**Questions on the material**
A) Using the write-up on chlorophyll sampling effort, decide whether each statement agrees with the text: (i) the chlorophyll observations come from station 30 in South Bay; (ii) the yr and doy variables treat the year as starting in January; (iii) only years after 1977 are kept. Answer yes or no for each and quote the words from the text that settle it.
B) In the write-up on chlorophyll sampling effort, why are the yr and doy variables shifted by one month? Answer in one to three sentences.

**Passage for review**
Segment Open

This document explores how variation in sampling frequency and timing
may influence conclusions for trend analyses. We use seasonal metrics of
chlorophyll concentration as estimated from mixed-effects meta-analysis
analysis of GAM results as described in Beck et
al. 2022. Observational chlorophyll data are used for station 30 in
South Bay, as shown below in the chldat data object. All
source materials are here.
The primary question addressed is:
First, some setup material for the analysis:
library(tidyverse)
library(wqtrends)
library(patchwork)
library(lubridate)
library(colorspace)
library(here)
library(knitr)
opts_chunk$set(warning = FALSE, message = FALSE, echo = T)
load(file = here('data/datprc.RData'))
# chl data station 30
chldat <- datprc %>%
filter(station == 30) %>%
filter(param == 'chl')
# year groups
delim <- 3
delims <- unique(year(chldat$date)) %>%
as.numeric %>%
range %>%
{seq(.[1], .[2], length.out = delim + 1)} %>%
round(0)
# add temporal groupings to chldat
chldat <- chldat %>%
mutate(
doy = yday(date - 31),
yr = ifelse(mo == 'Jan', yr - 1, yr),
yrgrp = cut(yr, breaks = delims, include.lowest = T, right = F, dig.lab = 4),
qrt = quarter(date, fiscal_start = 2),
qrt = factor(qrt, levels = c('1', '2', '3', '4'), labels = c('FMA', 'MJJ', 'ASO', 'NDJ'))
) %>%
filter(yr > 1977)
This is the dataset that is evaluated. Note the addition of different
columns for temporal and seasonal groupings. The yr and
doy variables are offset by one month, where year starts on
February to more closely follow the water year.
head(chldat)
## date station param value doy cont_year yr mo yrgrp qrt
## 1 1978-02-16 30 chl 2.20 16 1978.126 1978 Feb [1978,1992) FMA
## 2 1978-03-14 30 chl 4.65 42 1978.197 1978 Mar [1978,1992) FMA
## 3 1978-03-20 30 chl 9.70 48 1978.214 1978 Mar [1978,1992) FMA
## 4 1978-04-05 30 chl 2.90 64 1978.258 1978 Apr [1978,1992) FMA
## 5 1978-05-24 30 chl 3.90 113 1978.392 1978 May [1978,1992) MJJ
## 6 1978-05-25 30 chl 2.10 114 1978.395 1978 May [1978,1992) MJJ
Here, it is shown how effort varied by month and seasonal groupings at station 30 for the approximate forty year period of record.
smpeff_plo <- function(datin){
toplo <- datin
p1 <- ggplot(toplo, aes(x = mo, group = yrgrp, fill = yrgrp)) +
geom_bar(position = position_dodge(), color = 'black', alpha = 0.7) +
theme_minimal() +
labs(
fill = 'Year group',
x = NULL ,
y = 'Observations'
)

Segment Closed

**Data block**
Segment Open

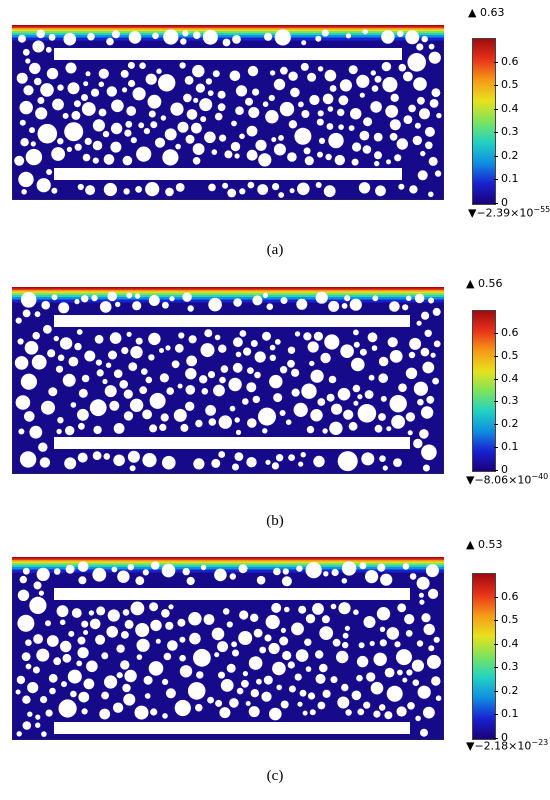 The image size is (550, 800). What do you see at coordinates (510, 714) in the screenshot?
I see `colorbar-tick-label: 0.1` at bounding box center [510, 714].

Segment Closed

**Answers provided**
A)
(i) Yes: "Observational chlorophyll data are used for station 30 in South Bay"
(ii) No: "where year starts on February to more closely follow the water year"
(iii) Yes: "filter(yr > 1977)"

B) The yr and doy variables are shifted by one month so that the year starts in February instead of January. According to the text, this makes the year more closely follow the water year.